It is fairly important to have some robust control over memory abusive
jobs. These are happening in practice and the consequences are significant:

1) The Linux kernel Oom killer often picks something other than the user
application to kill when it runs out of memory.

2) There is a problem with the Linux NFS/RPC implementation wherein a
node that is very busy swapping (because of an abusive job) will no
longer respond to NFS/RPC queries from other Linux nodes that are
NFS clients. Even when the abusive job is killed it is then necesary to
run "umount -f" on many of the other cluster nodes for filesystems served
up from the problem node since they are stuck and generate un-killable
jobs on the client machines.

Initially I thought the PREEMPT variable would handle this. However, we
have mixed and inconclusive results on the efficacy of this for Standard
Universe jobs, and as I understand the architecture there is no way PREEMPT
or KILL can candle someone submitting shell scripts in the Vanilla Universe
that call fork--since Condor will just monitor the shell process resources
and not the child application.

What would be nice is if we could limit the memory use on a per virtual
machine level so we can run one "small" and one "large" memory virtual
machine on each of or dual-processor SMP nodes.
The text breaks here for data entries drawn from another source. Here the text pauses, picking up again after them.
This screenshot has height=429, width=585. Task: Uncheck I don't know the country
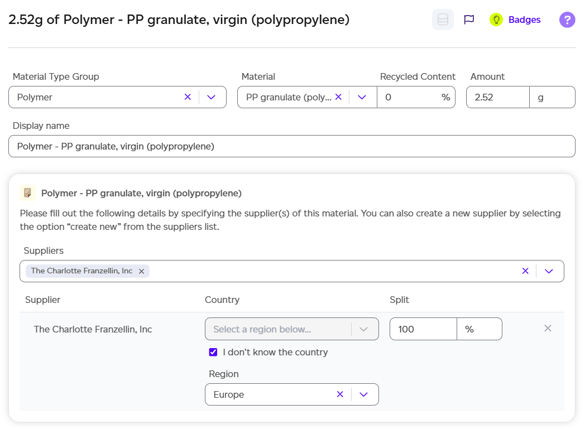(213, 352)
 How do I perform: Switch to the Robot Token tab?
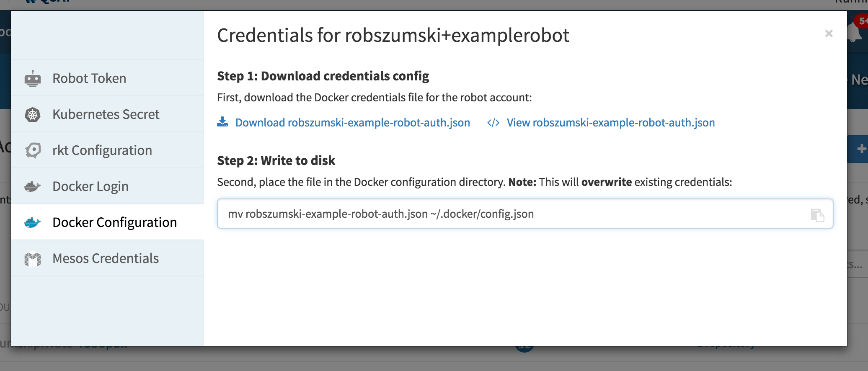(x=89, y=79)
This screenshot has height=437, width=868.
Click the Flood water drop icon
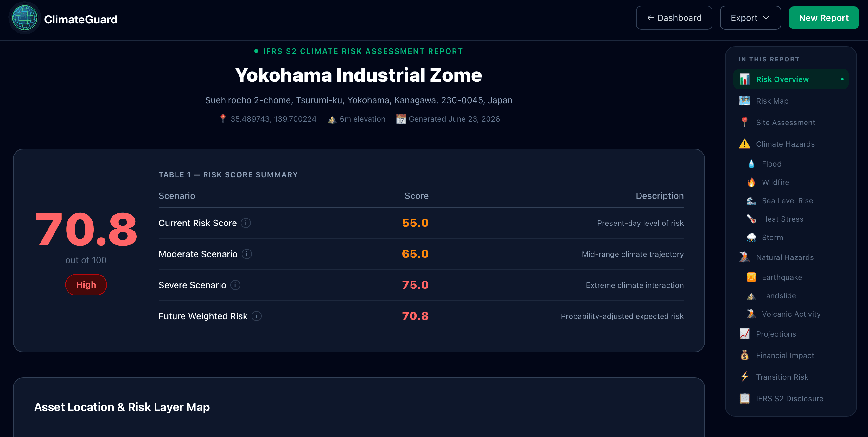point(751,164)

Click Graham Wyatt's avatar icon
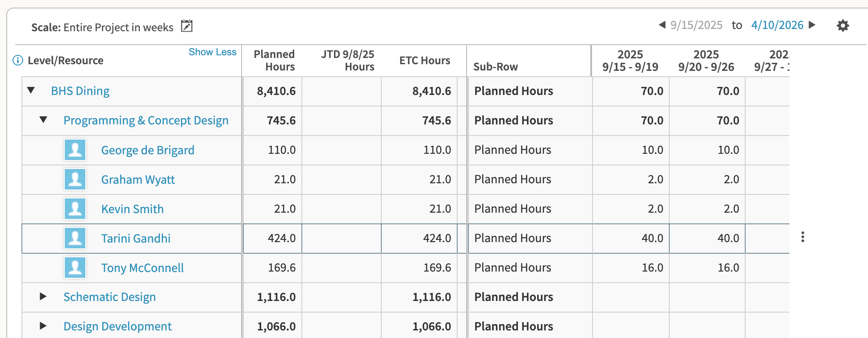(x=75, y=179)
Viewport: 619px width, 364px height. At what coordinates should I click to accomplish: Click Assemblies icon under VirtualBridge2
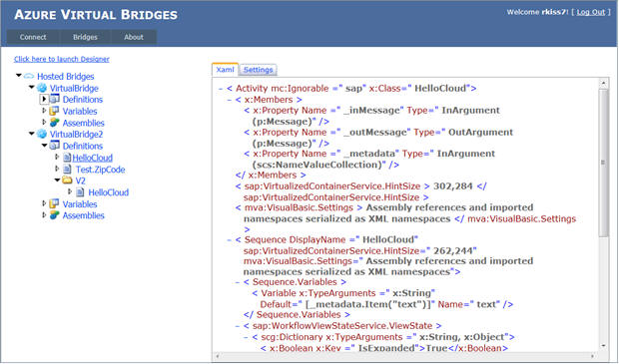[x=55, y=215]
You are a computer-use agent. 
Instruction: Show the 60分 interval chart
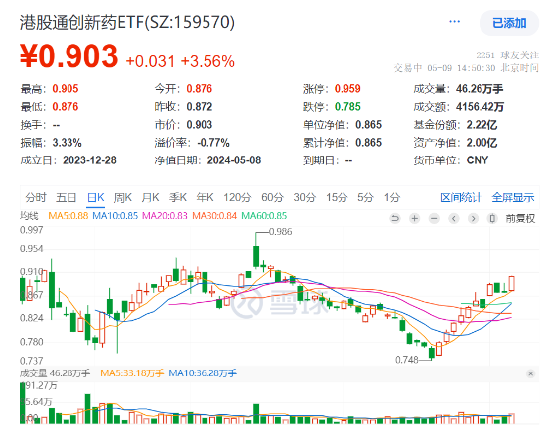(273, 198)
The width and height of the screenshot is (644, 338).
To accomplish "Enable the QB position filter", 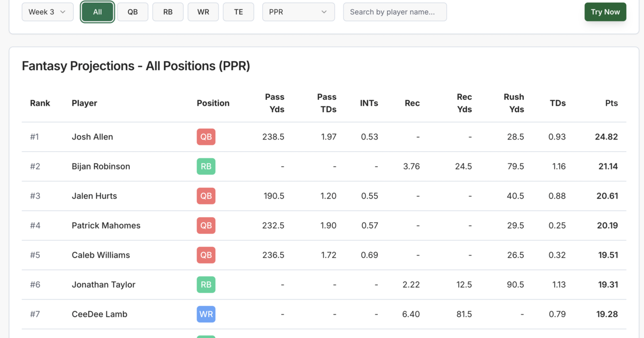I will (x=133, y=11).
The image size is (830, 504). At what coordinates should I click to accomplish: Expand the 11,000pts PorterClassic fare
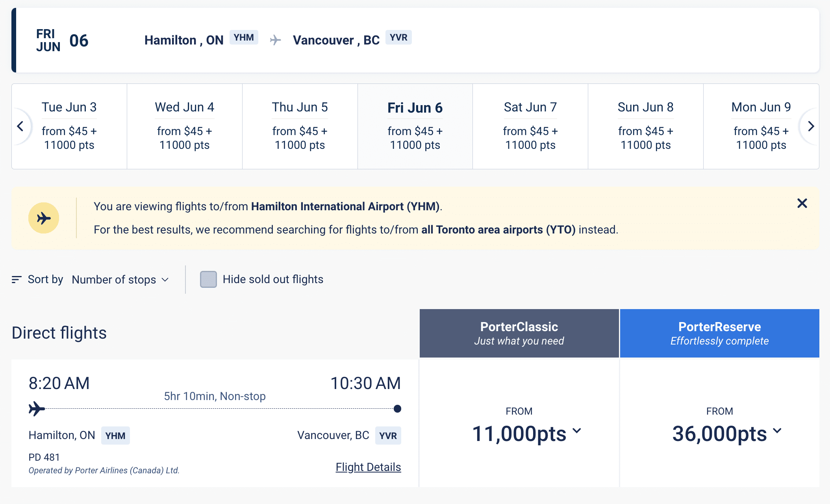pos(526,434)
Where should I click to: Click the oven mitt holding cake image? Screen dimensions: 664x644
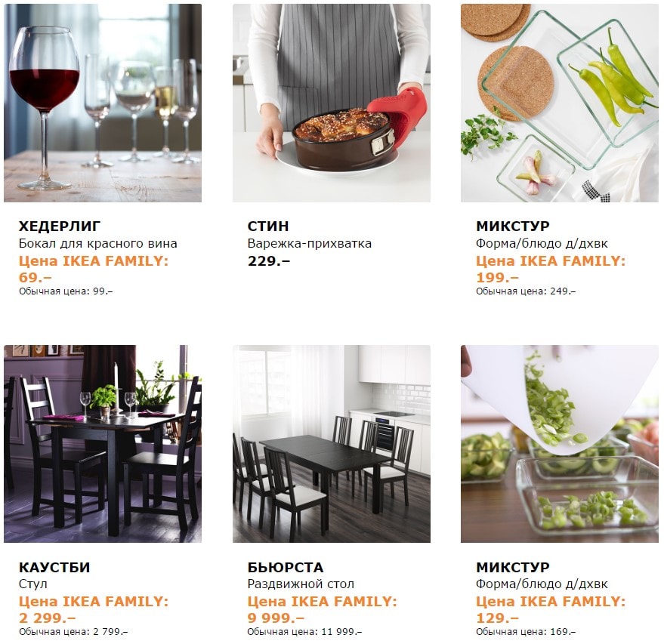(331, 103)
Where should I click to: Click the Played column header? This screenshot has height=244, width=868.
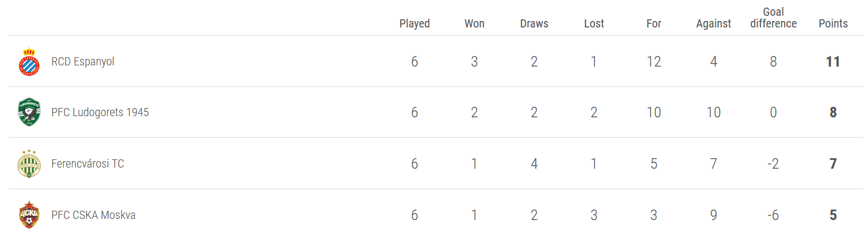click(x=415, y=23)
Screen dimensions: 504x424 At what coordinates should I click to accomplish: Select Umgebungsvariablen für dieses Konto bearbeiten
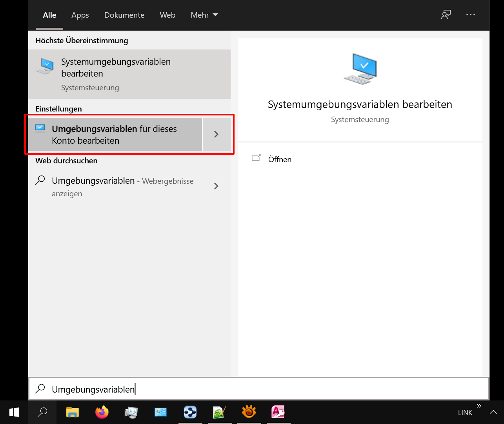click(x=115, y=134)
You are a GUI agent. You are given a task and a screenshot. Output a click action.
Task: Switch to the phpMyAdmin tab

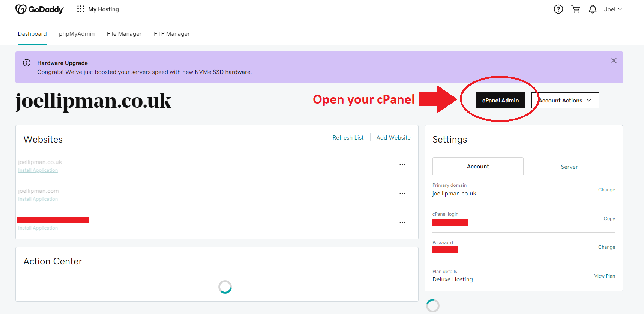(77, 34)
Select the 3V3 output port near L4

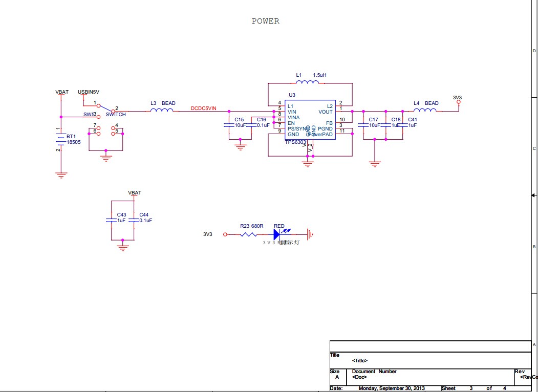(x=458, y=102)
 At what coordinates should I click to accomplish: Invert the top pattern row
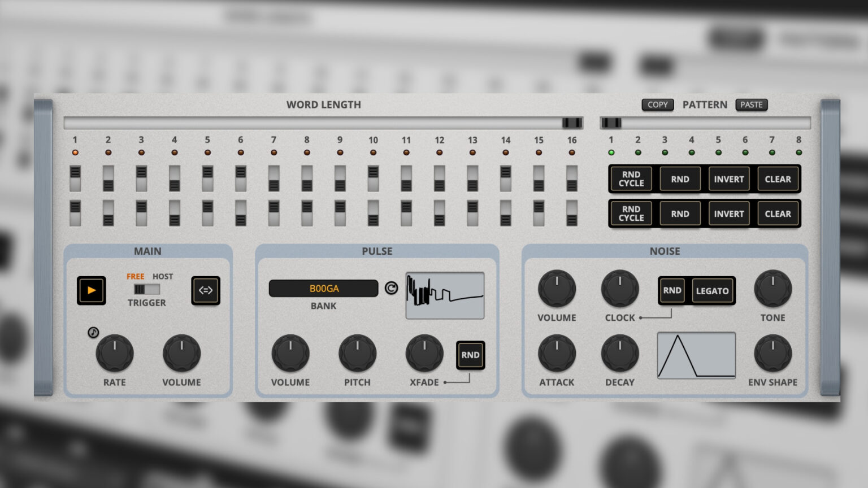point(728,179)
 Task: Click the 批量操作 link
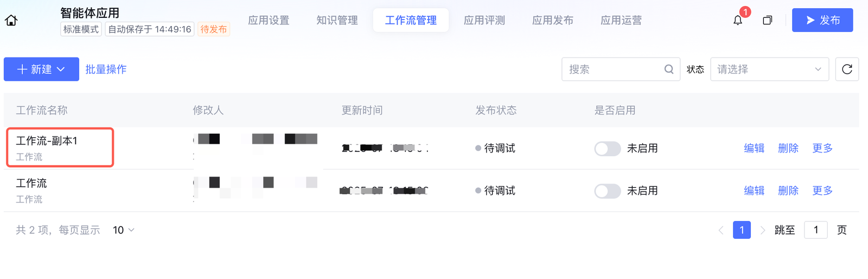coord(106,69)
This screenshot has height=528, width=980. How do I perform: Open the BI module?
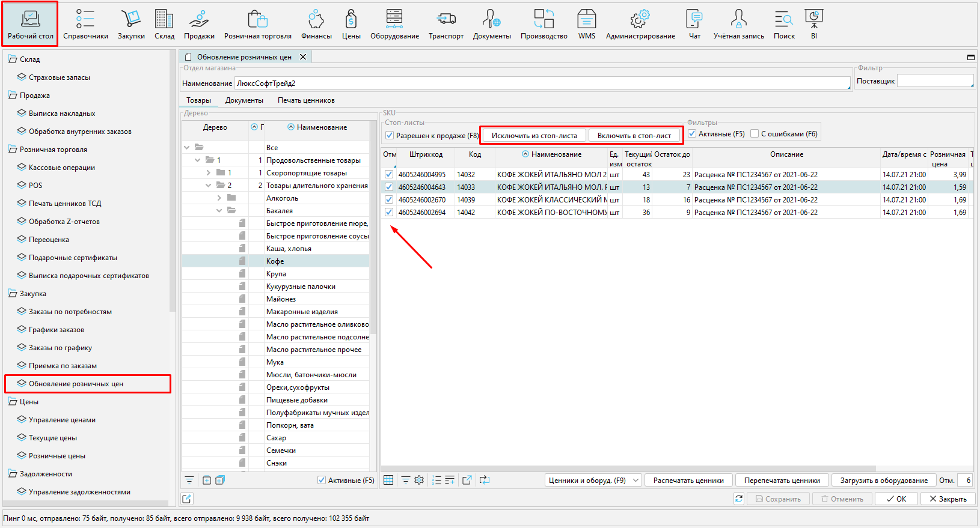[x=813, y=25]
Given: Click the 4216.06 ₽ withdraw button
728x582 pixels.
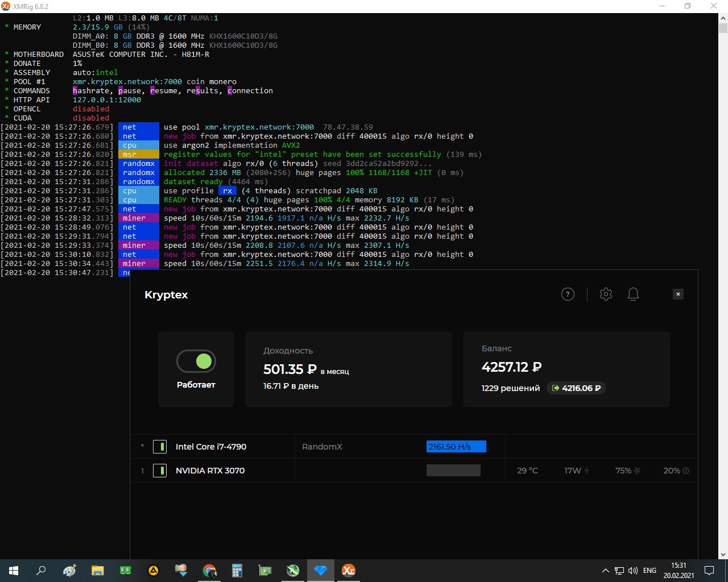Looking at the screenshot, I should click(x=576, y=388).
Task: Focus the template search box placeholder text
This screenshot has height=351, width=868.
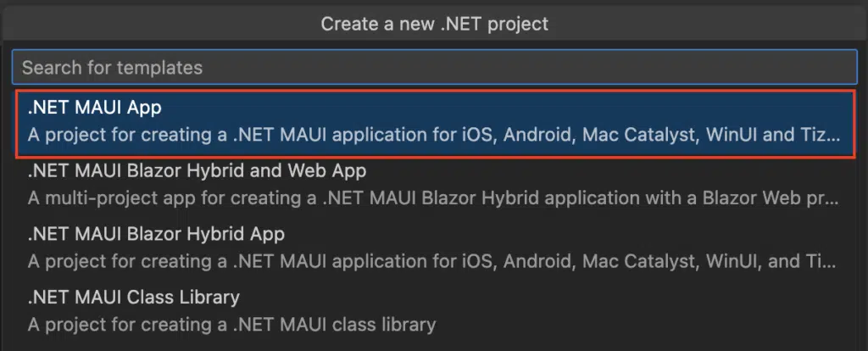Action: pyautogui.click(x=112, y=67)
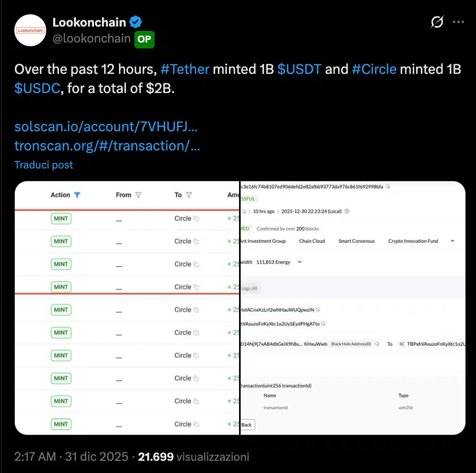Open the $USDT cashtag link

pos(299,70)
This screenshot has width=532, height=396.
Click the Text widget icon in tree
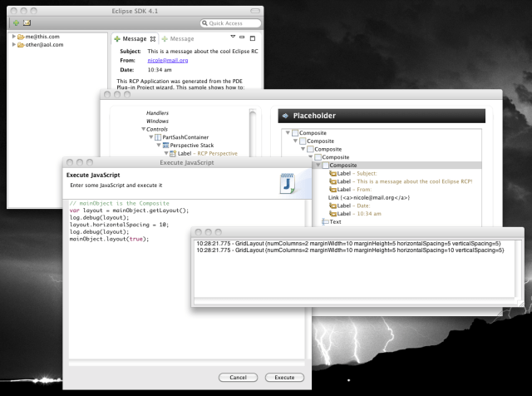point(326,222)
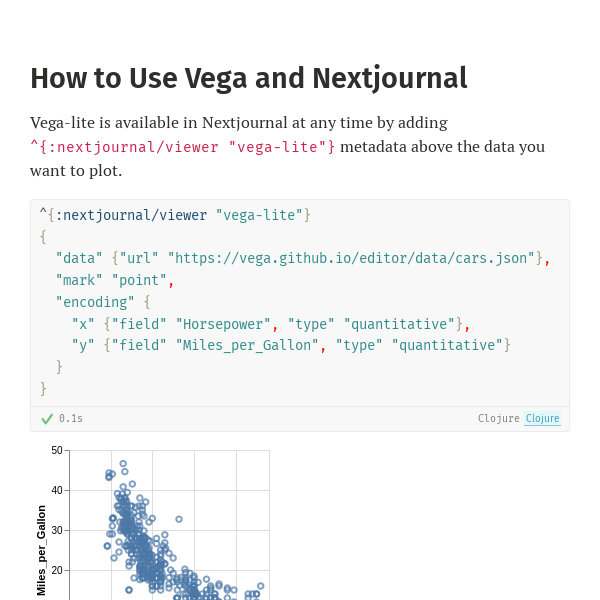Screen dimensions: 600x600
Task: Click the Miles_per_Gallon y-axis title on chart
Action: point(42,550)
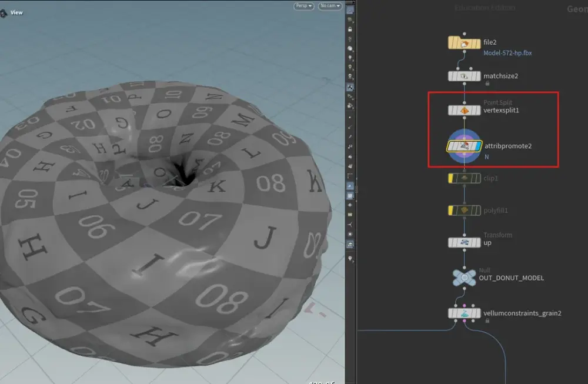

Currently we advertise
700MB and 1200MB for each node that has 2GB of physical memory.

Is there is a different way to limit memory abusive jobs that call fork()
in the Vanilla Universe?

Thanks.

-- 
Stuart Anderson  sba__AT__srl.caltech.edu  http://www.srl.caltech.edu/personnel/sba

===========================================================================
Date mail was appended: Sat Aug  6 17:05:21 2005 (1123365922)
Date: Tue, 09 Aug 2005 17:31:36 -0500
To: condor-admin__AT__cs.wisc.edu
From: Alain Roy <roy__AT__cs.wisc.edu>
Subject: Re: [condor-admin #12616] Controlling resource abusive jobs


>Is there is a different way to limit memory abusive jobs that call fork()
>in the Vanilla Universe?

Hi Stuart,

I'm still catching up from my vacation (I just got back today)--sorry for 
the slow response. You're right--it sounds like you need some solution for 
this.

Here are a few ideas.

1) Condor lets you specify a USER_JOB_WRAPPER. This is a program that will 
run before your job. You can make a small program that calls setrlimit() 
then runs the program. I'm not sure you can figure out what VM you are on, 
but someone else thinks that might be in the environment.

http://www.cs.wisc.edu/condor/manual/v6.7/3_3Configuration.html#10861

2) I forget how setrlimit() works, exactly, but you might be able to start 
up the condor_master with a limit and have it inherited by everything it 
starts, including the jobs. I'm not sure that will work--it seems iffy to me.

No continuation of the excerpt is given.